Comments: As with several of the other proposals, this recommendation would tend to adversely impact small to mid-sized health care providers and suppliers, effectively taking away their right to bring in federal court if they disagree with the denial of a claim that fails short of the new amount in controversy.
Expedite Procedures for Appeals with No Material Fact in Dispute. This proposal would allow OMHA to issue decisions without holding a hearing when there is no material fact in dispute and the decision is governed by a binding authority. These cases include, for example, appeals in which Medicare does not cover the cost of a particular drug or the ALJ cannot find in favor of an appellant due to binding limits on authority. This proposal would increase the efficiency of the Medicare appeals system and result in faster adjudications of appeals at the ALJ level of appeal.”
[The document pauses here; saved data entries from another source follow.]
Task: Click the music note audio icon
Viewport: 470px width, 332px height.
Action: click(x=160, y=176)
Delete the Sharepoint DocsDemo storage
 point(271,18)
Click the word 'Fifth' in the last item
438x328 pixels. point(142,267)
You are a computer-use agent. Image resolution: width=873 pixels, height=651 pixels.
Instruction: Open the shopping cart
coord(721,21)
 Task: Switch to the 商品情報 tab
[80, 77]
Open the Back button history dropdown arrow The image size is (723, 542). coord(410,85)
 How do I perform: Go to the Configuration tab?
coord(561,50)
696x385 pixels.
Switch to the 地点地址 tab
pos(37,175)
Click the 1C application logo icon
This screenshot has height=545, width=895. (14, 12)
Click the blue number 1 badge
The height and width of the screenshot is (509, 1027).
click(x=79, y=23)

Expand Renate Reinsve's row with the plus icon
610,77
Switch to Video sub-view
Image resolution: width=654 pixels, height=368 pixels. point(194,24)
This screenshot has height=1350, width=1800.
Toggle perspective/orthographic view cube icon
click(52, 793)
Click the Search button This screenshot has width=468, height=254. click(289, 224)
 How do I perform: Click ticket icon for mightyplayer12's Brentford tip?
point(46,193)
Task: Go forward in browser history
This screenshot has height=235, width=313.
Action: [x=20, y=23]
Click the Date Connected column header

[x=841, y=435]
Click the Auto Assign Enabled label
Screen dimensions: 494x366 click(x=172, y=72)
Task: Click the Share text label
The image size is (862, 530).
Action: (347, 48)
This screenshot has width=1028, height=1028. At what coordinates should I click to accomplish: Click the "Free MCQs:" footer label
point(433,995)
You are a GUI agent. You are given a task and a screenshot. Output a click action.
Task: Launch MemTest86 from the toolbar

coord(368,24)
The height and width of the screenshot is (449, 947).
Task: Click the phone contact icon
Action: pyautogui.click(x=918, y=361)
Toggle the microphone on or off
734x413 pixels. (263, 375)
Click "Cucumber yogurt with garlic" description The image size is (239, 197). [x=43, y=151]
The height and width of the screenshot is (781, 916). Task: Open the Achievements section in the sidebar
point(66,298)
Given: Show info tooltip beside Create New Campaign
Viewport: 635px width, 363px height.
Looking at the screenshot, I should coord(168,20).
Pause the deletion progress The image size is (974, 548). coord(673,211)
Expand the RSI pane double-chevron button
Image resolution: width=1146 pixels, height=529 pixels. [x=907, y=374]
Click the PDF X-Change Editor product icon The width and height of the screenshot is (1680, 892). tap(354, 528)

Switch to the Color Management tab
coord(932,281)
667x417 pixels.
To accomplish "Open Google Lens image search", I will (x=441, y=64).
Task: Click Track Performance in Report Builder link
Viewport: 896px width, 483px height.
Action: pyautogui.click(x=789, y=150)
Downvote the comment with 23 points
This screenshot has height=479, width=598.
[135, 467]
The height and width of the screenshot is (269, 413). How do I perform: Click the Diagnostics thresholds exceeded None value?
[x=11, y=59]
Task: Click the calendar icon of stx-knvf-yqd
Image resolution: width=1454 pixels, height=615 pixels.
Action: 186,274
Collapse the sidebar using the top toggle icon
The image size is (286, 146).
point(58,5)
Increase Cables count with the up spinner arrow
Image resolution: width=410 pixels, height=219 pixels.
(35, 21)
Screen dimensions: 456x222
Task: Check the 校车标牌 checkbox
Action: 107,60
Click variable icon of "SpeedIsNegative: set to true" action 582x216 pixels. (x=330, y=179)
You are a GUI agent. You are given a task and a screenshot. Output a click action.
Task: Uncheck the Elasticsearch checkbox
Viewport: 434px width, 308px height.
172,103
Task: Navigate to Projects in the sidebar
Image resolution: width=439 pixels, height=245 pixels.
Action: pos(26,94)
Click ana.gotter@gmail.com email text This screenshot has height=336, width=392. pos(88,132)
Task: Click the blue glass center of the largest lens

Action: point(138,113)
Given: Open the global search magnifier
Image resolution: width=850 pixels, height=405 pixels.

Comments: This proposal would effectively permit the OMHA to dismiss appeals it believes would be covered by one or more “binding authorities.” In doing so, a health care provider or supplier would be unable to effectively challenge an ALJ’s beliefs in this regard, thereby depriving the provider of an opportunity to show the ALJ why particular claims are not covered by a binding authority.
IV. Conclusion:
Small to mid-sized sized health care providers and suppliers are again slated to be adversely impacted by pending proposals to the current Medicare administrative appeals process. As you will recall, an earlier remedy of CMS to address the current case hearing backlog was to offer hospitals a “settlement” if they would drop their appeals. Physicians, small practices, dentists, home health agencies, hospices and other non-hospital providers were not given this option. We remain concerned that the current proposals will only further reduce the ability of small and mid-sized providers to contest the improper denial of Medicare claims by ZPICs, PSCs and RAC.
- [1] Private contractors working for the Centers for Medicare and Medicaid Services (CMS).
- [2] A video of the April 28, 2015 hearing, along with written witness statements, are available online at: http://www.finance.senate.gov/hearings/hearing/?id=d29af43d-5056-a032-526a-1de427f91aeb
- [3] Previously referred to as Recovery Audit Contractors (RACs) by CMS.